(SUPPLIED PASSAGE)
*** Block opens ***

The estimation of the smooth functions \({\text{S}}_{{\text{j}}}\) is carried out using splines, which are piecewise polynomial functions linked at points named knots. Generally, the smooth functions \({\text{S}}_{{\text{j}}}\) are defined as follows:

$$S_{j} \left( x \right) = \mathop \sum \limits_{i = 1}^{q} \beta_{ji} b_{ji} (x)$$
(3)

where \({\upbeta }_{{{\text{ji}}}}\) are unknown parameters and \({\text{b}}_{{{\text{ji}}}}\) are the spline basis functions.

4 Methodology

4.1 Regional models

In this study, we apply all combinations of the two DHR methods (CCA, ROI) in conjunction with the RE models (LLRM and GAM) presented in Sect. 3. The RE models are also considered with all stations (i.e. without defining any neighborhood). This result in six possible combinations for each dataset (STA and EXTD). Thus, the following regionalization approaches are evaluated (Fig. 1):

  • ALL/LLRM (STA and EXTD): LLRM used without neighborhoods (all stations) and with variables selected from the STA and the EXTD datasets using the backward stepwise procedure.

  • ALL/GAM (STA and EXTD): GAM used without neighborhoods (all stations) and with variables selected from the STA and the EXTD datasets using the backward stepwise procedure.

  • CCA/LLRM (STA and EXTD): LLRM used with neighborhoods identified by the CCA method and with variables selected from the STA and the EXTD datasets using the backward stepwise procedure.

  • CCA/GAM (STA and EXTD): GAM used with neighborhoods identified by the CCA method and with variables selected from the STA and the EXTD datasets using the backward stepwise procedure.

  • ROI/LLRM (STA and EXTD): LLRM used with neighborhoods identified by the ROI method and with variables selected from the STA and the EXTD datasets using the backward stepwise procedure.

*** Block closes ***

(COLLECTED DATA)

*** Block opens ***

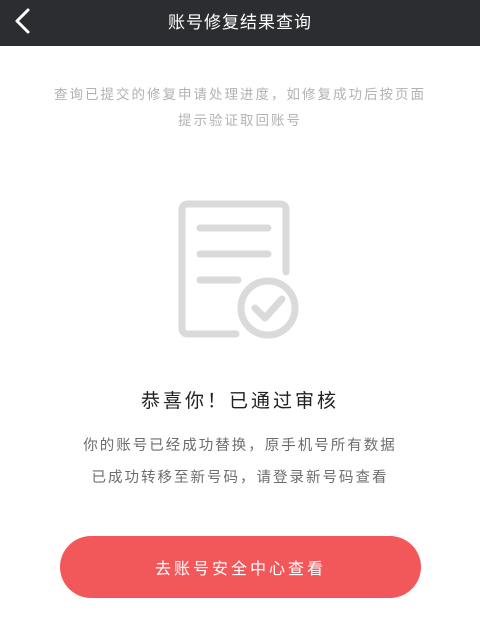 This screenshot has width=480, height=619. I want to click on top-bar: 账号修复结果查询, so click(240, 23).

*** Block closes ***

(WHAT TO PRODUCE) Reproduce the entire passage on splines and regional models above, word for word and unchanged.

(RESPONSE FOR THIS EXERCISE)
The estimation of the smooth functions \({\text{S}}_{{\text{j}}}\) is carried out using splines, which are piecewise polynomial functions linked at points named knots. Generally, the smooth functions \({\text{S}}_{{\text{j}}}\) are defined as follows:

$$S_{j} \left( x \right) = \mathop \sum \limits_{i = 1}^{q} \beta_{ji} b_{ji} (x)$$
(3)

where \({\upbeta }_{{{\text{ji}}}}\) are unknown parameters and \({\text{b}}_{{{\text{ji}}}}\) are the spline basis functions.

4 Methodology

4.1 Regional models

In this study, we apply all combinations of the two DHR methods (CCA, ROI) in conjunction with the RE models (LLRM and GAM) presented in Sect. 3. The RE models are also considered with all stations (i.e. without defining any neighborhood). This result in six possible combinations for each dataset (STA and EXTD). Thus, the following regionalization approaches are evaluated (Fig. 1):

  • ALL/LLRM (STA and EXTD): LLRM used without neighborhoods (all stations) and with variables selected from the STA and the EXTD datasets using the backward stepwise procedure.

  • ALL/GAM (STA and EXTD): GAM used without neighborhoods (all stations) and with variables selected from the STA and the EXTD datasets using the backward stepwise procedure.

  • CCA/LLRM (STA and EXTD): LLRM used with neighborhoods identified by the CCA method and with variables selected from the STA and the EXTD datasets using the backward stepwise procedure.

  • CCA/GAM (STA and EXTD): GAM used with neighborhoods identified by the CCA method and with variables selected from the STA and the EXTD datasets using the backward stepwise procedure.

  • ROI/LLRM (STA and EXTD): LLRM used with neighborhoods identified by the ROI method and with variables selected from the STA and the EXTD datasets using the backward stepwise procedure.